# [Selected passage]
++++++
Urschel, however, is no mere broker. Through his Arizona-based company Pylon Aviation, he specializes in pairing high-net-worth clients with the right helicopter for their missions, then providing the training and mentoring they need to operate it safely. It’s a business that is very deliberately based on long-term relationships, even when that comes at the expense of short-term gains.

“I lose business to a number of customers when I give them my questionnaire and I ask them all the hard questions,” Urschel said, explaining that he starts by asking prospective clients how they plan to use their helicopter — and whether their budget can accommodate their intended missions. “The guy who wants to go to Alpine, Wyoming [elevation 5,637 feet] in a [Robinson] R22, well, it’s just not working. It’s not going to happen and it’s not safe and there’s not enough margin.”

Urschel has flown over 40 makes and models of helicopters, and instructed in most of those. “Flying different machines I think is really beneficial, because when you fly one aircraft, you kind of fly it with rote memory. . . . By not becoming complacent and flying every aircraft like they fly the same, you build a good skillset [and] good feel.” Mike Reyno Photo

Urschel’s customers are often the type of successful businesspeople who aren’t used to being contradicted, and they will typically react to his bluntness in one of two ways, he said. “Either they will totally respect you . . . or they’ll tell you to take a hike.” And that’s fine by him. Urschel has been in the business long enough to see too many people die in preventable accidents, and giving his customers the right aircraft and the right foundation is more important to him than simply making a sale.

 

“Helicopters are a wonderful thing, but they will kill you in a heartbeat and you have to have respect for them,” he said. As he explains to his clients, “You have personal limitations, and the aircraft has limitations, and then you have weather limitations, and any time you start exceeding any of those, you’re really putting yourself at risk. I always try to sell people margin, and the margin is in performance and training.”

A lifelong passion

Urschel, who grew up in the Phoenix area where he still lives today, has always been fascinated by helicopters. When he was around five years old, an uncle from Ohio who had a road-building company purchased a Hughes 300 and ferried it through Arizona. “My dad took me to Mesa Falcon Field, and I went for a ride,” he recollected. “I’ll never forget it because we took off and flew across the orchards on the west end of the runway there, and I remember trees going under the chin bubble. And I was hooked.”

Urschell is one of only four aerobatic competency evaluators qualified to evaluate helicopter pilots, and also performs aerobatics in his own Bo.105. Scott Urschel Photo

As a teenager, Urschel befriended Roger Schuster, a sales rep for Hughes Helicopters who further encouraged his passion and introduced him to the business of buying and selling helicopters. Urschel jumped in with both feet. “I was doing real estate when I was 19 or 20 years old, and I made enough money to bamboozle the bank into loaning me money to by an R22,” he said. He leased the aircraft to a local flight school, Arizona Wing and Rotor, where in 1986 he learned to fly in it with his certified flight instructor (CFI) Neil Jones (now owner of Quantum Helicopters, and someone who has been a great friend and mentor to Urschel for over 30 years).
++++++
# [Data section]
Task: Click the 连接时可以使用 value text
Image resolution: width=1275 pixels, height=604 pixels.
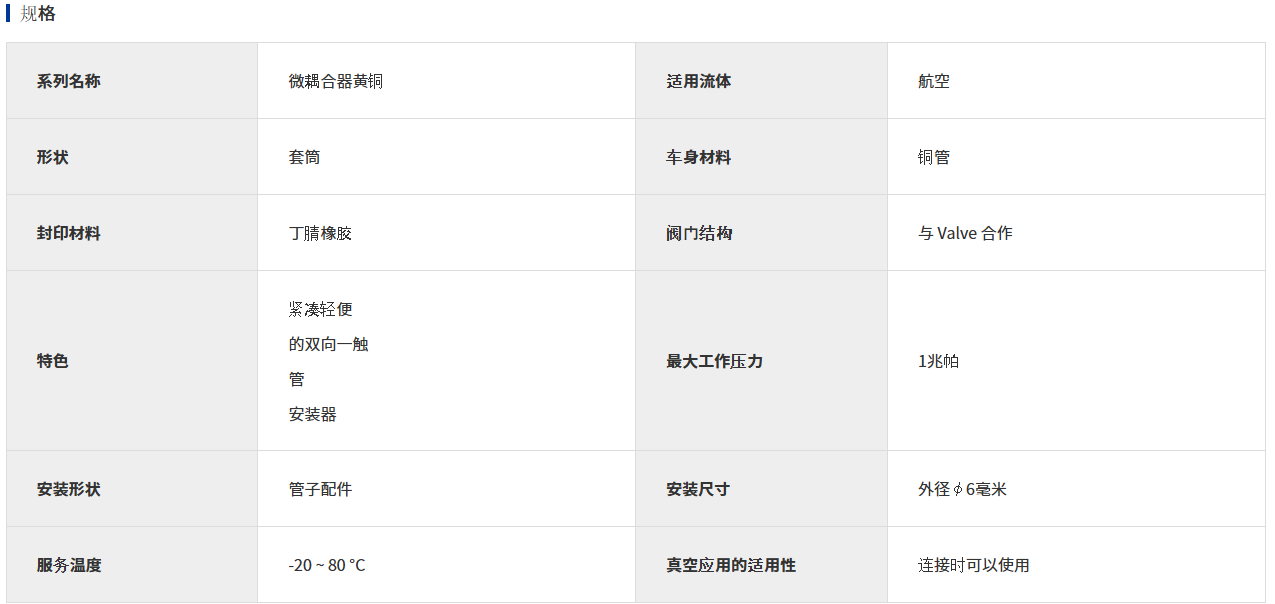Action: coord(974,565)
++++++
# [Exercises to complete]
1. Print the stretch of the Urschel article from "Urschel has flown" through "making a sale.", word for word.
2. For each statement, decide whether the Urschel article supports it and answer yes or no, quoting the words that settle it: (a) Urschel's company, Pylon Aviation, is based in Arizona. (b) Urschel has flown fewer than 20 makes and models of helicopters. (c) Urschel's first helicopter ride, when he was around five years old, was at Mesa Falcon Field.
The listing comes from a different source than the article.

# [Exercise results]
1.
Urschel has flown over 40 makes and models of helicopters, and instructed in most of those. “Flying different machines I think is really beneficial, because when you fly one aircraft, you kind of fly it with rote memory. . . . By not becoming complacent and flying every aircraft like they fly the same, you build a good skillset [and] good feel.” Mike Reyno Photo

Urschel’s customers are often the type of successful businesspeople who aren’t used to being contradicted, and they will typically react to his bluntness in one of two ways, he said. “Either they will totally respect you . . . or they’ll tell you to take a hike.” And that’s fine by him. Urschel has been in the business long enough to see too many people die in preventable accidents, and giving his customers the right aircraft and the right foundation is more important to him than simply making a sale.

2.
(a) Yes: "Through his Arizona-based company Pylon Aviation"
(b) No: "Urschel has flown over 40 makes and models of helicopters"
(c) Yes: "My dad took me to Mesa Falcon Field, and I went for a ride"